When he reached Morris’s office the outer office door was open. He walked into an area no bigger than an oversized dining-room table to find Morris talking to a man wearing a black pinstriped suit and a charcoal-and-cranberry tie. The man had the hint of a contrived 5 o’clock shadow, and his hair, not a single strand out of place, looked as if it were waiting for someone to say the word, Action!
“I’ll come back,” said Newburn, watching the eyes of both men land directly on him and knowing without having to ask that the man talking to Morris had to be a lawyer.
“No, no, come in. We’re discussing something that pertains to you,” said Morris. “Adam Marx, Wendall Newburn,” he added by way of introduction. They shared a brief handshake before Morris went on, “Adam’s one of Colorado’s premier assistant attorney generals. He came by to pay us a visit at the request of a friend.”
Marx said, “A buddy of mine from law school asked me to drop by. Nothing official, of course. We work in different states.” His tone rose as he talked, becoming higher pitched, almost effeminate.
“But it’s the same street,” said Morris, his tone full of butter.
“Anyway, my friend, Robert Quan, who has a job similar to mine in New Mexico, asked me to see if I couldn’t get a line on where you guys are with
the Peter Margolin murder.”
“That’s …”
“Let him finish, Lieutenant,” said Morris, cutting Newburn off.
Marx smiled and continued, “Anyway, Robert says that yesterday a huge black woman barged into his father’s shoe store over on Federal and implied that his father was a communist, when in fact he’s a Vietnam War survivor, a naturalized U.S. citizen, a community leader, and a prominent businessman.
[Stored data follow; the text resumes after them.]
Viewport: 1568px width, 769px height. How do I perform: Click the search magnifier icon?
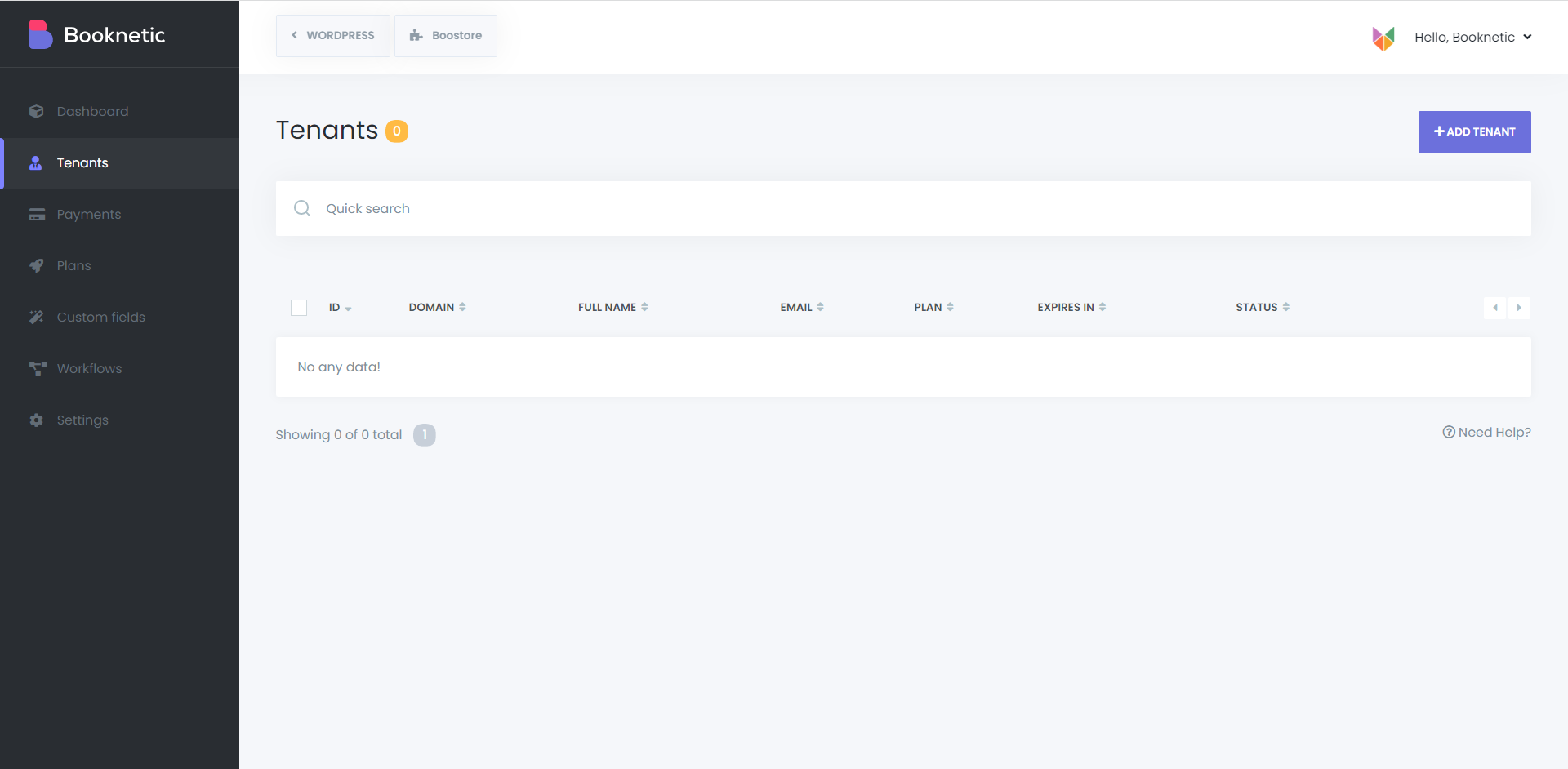click(x=302, y=209)
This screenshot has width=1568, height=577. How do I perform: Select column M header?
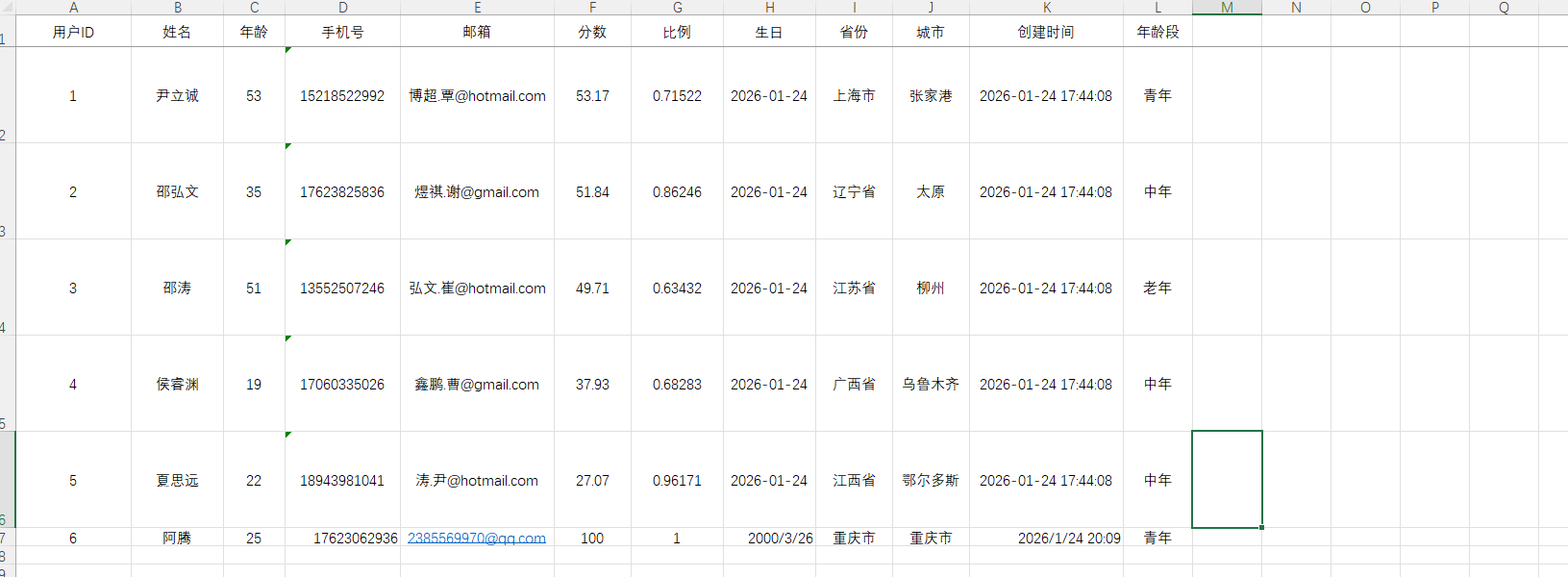click(1227, 8)
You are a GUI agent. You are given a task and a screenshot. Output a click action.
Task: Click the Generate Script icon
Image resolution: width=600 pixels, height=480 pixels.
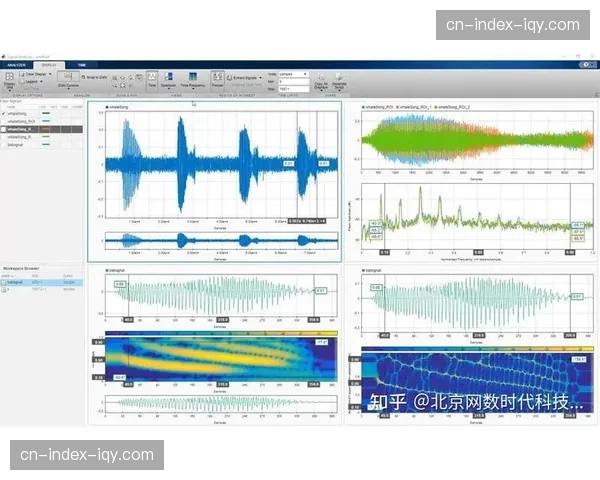(339, 78)
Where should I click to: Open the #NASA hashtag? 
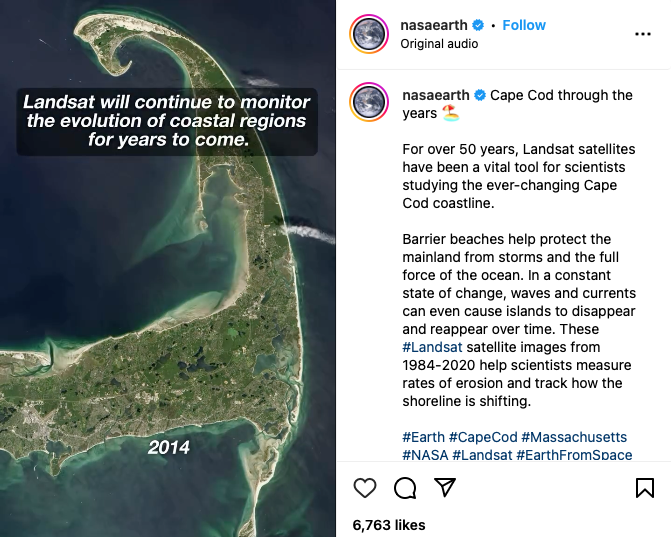pyautogui.click(x=425, y=455)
On top of that insult, according to Robert, she suggested in the next breath, although she didn’t actually say it, that his father might know something about Peter Margolin’s murder.” Marx barely took a breath before adding his high-pitched trump card: “So I’m here to share my outrage, to offer you a new lead in your investigation, and of course to pass along to Robert Quan any insights you might have—without, of course, compromising your investigation.”
Aware that he was under no obligation to share anything about his investigation with anyone, especially some nasal-sounding tight-assed junior league A.G., Newburn simply smiled. But politics and peace of mind being what they are, and payment-on-demand missiles from one’s captain being key to one day being either promoted or punked, Newburn asked, “Did your friend say whether the woman who confronted his father had both arms encased in bracelets?”
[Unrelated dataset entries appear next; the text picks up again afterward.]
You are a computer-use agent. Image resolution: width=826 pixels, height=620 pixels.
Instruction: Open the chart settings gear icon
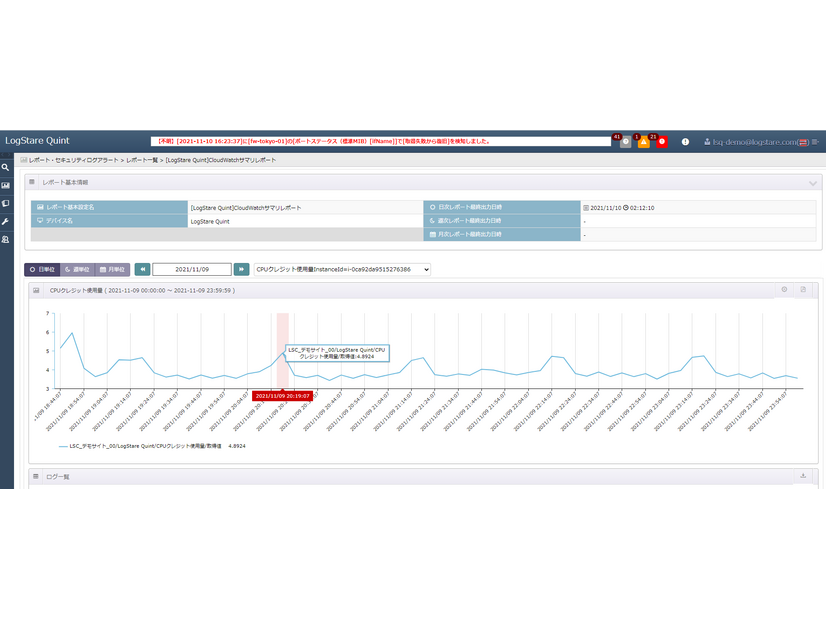point(784,290)
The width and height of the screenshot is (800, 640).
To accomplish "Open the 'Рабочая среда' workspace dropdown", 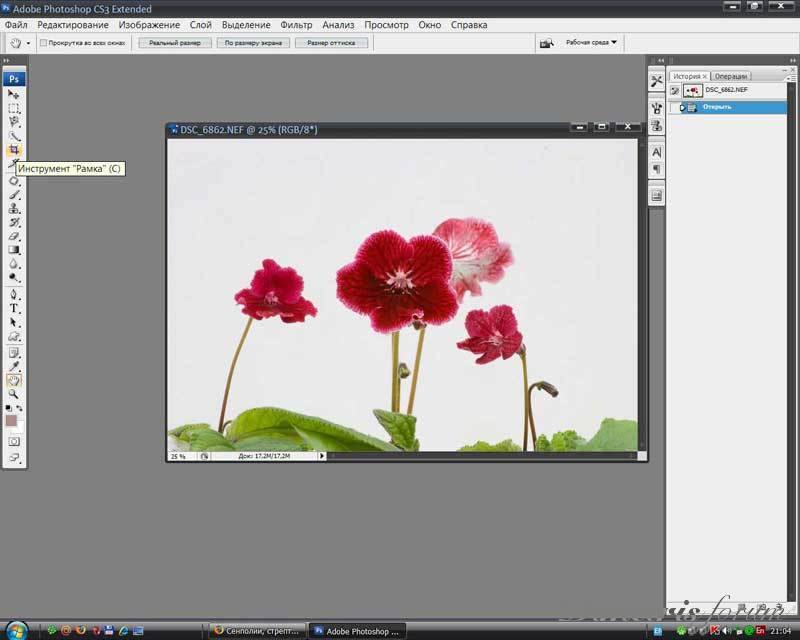I will 592,43.
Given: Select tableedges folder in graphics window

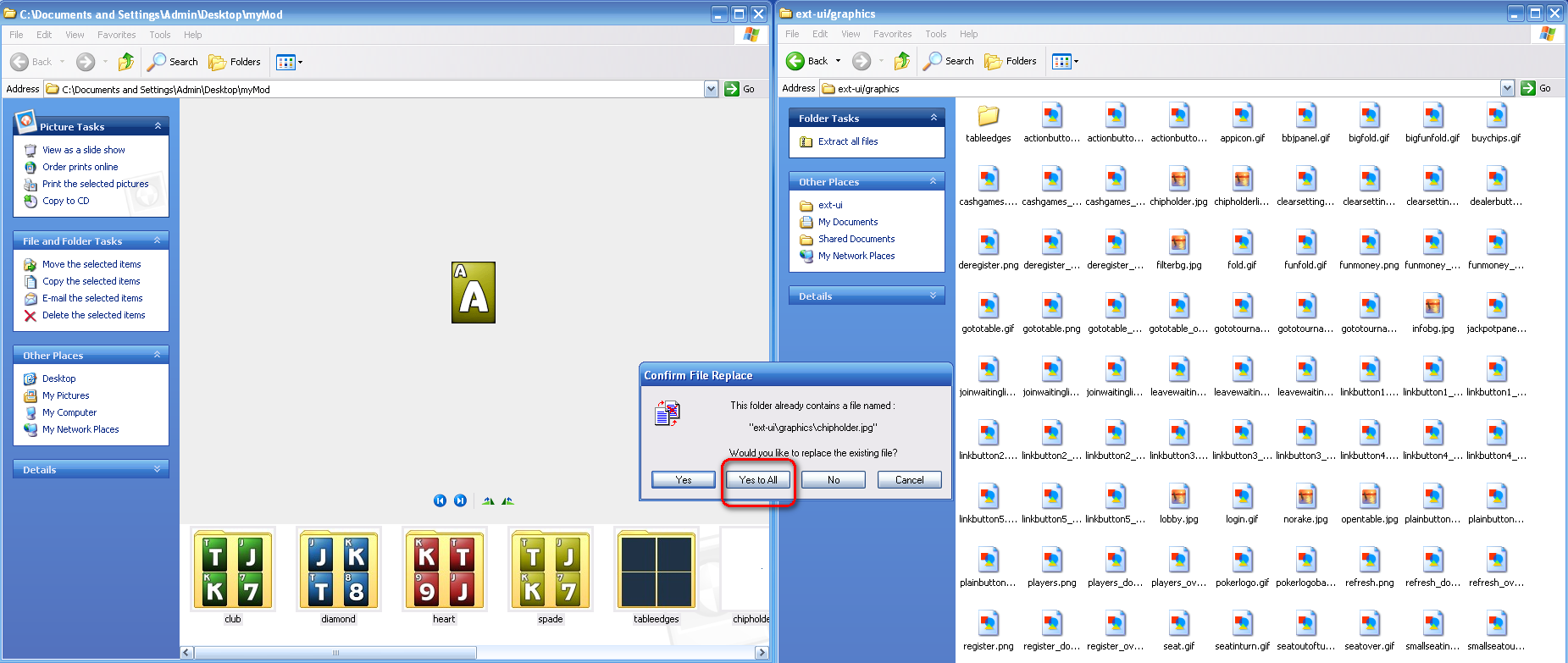Looking at the screenshot, I should tap(988, 117).
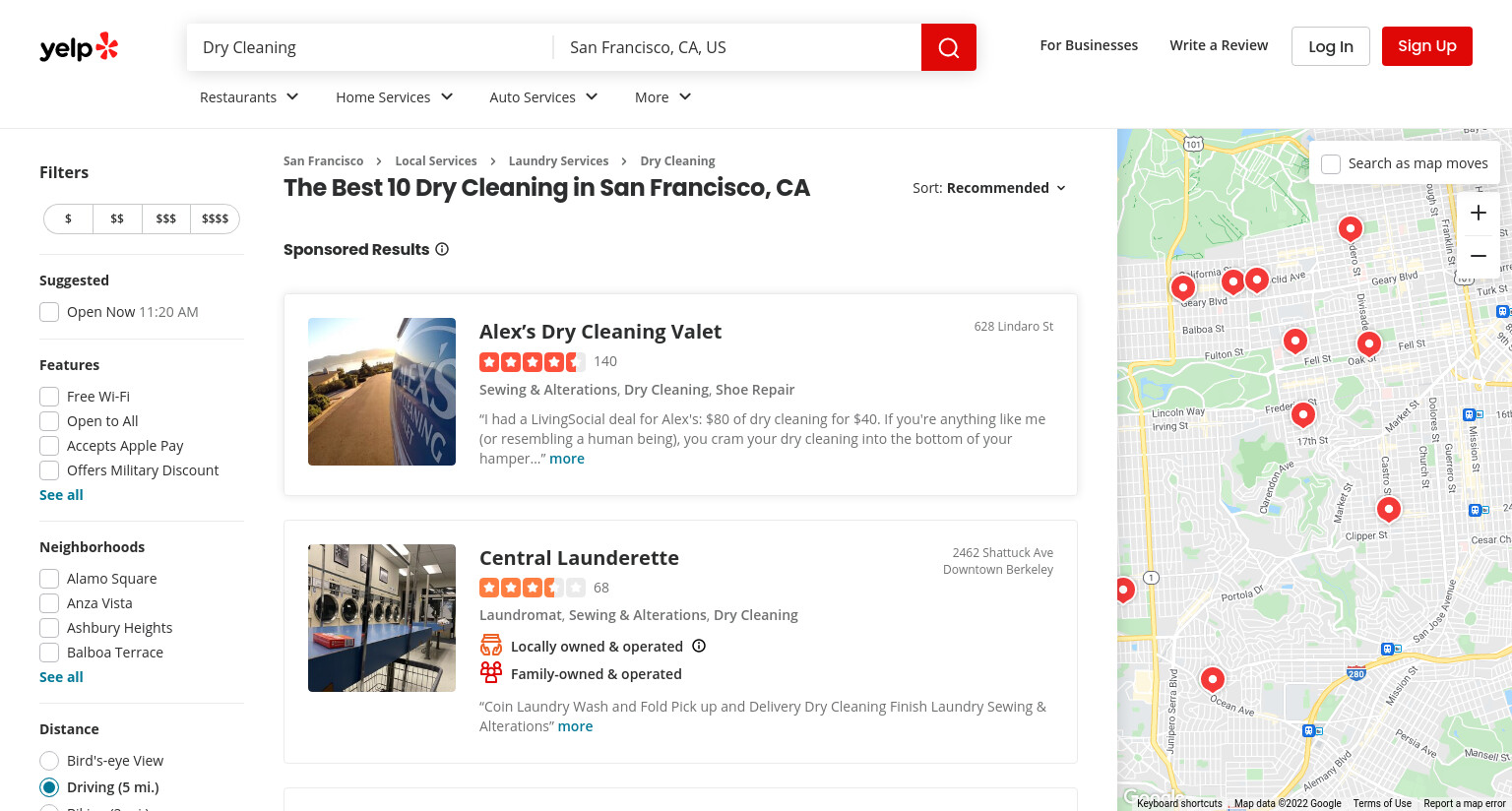Click the red search magnifier button

point(948,47)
“In fact, he did,” said Marx, surprised by the question. “Brightly colored ones, and she wanted to buy combat boots.”
“Got a make on her?” asked Morris, ready to score a few points with the office of the attorney general.
“Flora Jean Benson, more than likely,” Newburn said matter-of-factly. “She’s a dog-sniffer for CJ Floyd.”
Morris’s eyes widened. “That cheroot-smoking bail bondsman?”
Newburn nodded.
“Well, we have a connection,” Adam Marx said enthusiastically. “I told Robert our Denver homicide detectives were first rate. Anything else I can share with him about the case?”
“Not really,” said Newburn.
“You’ll deal with the Benson woman, and Floyd?” Morris said sternly.
Newburn nodded. “They’re now officially part of the Margolin case.”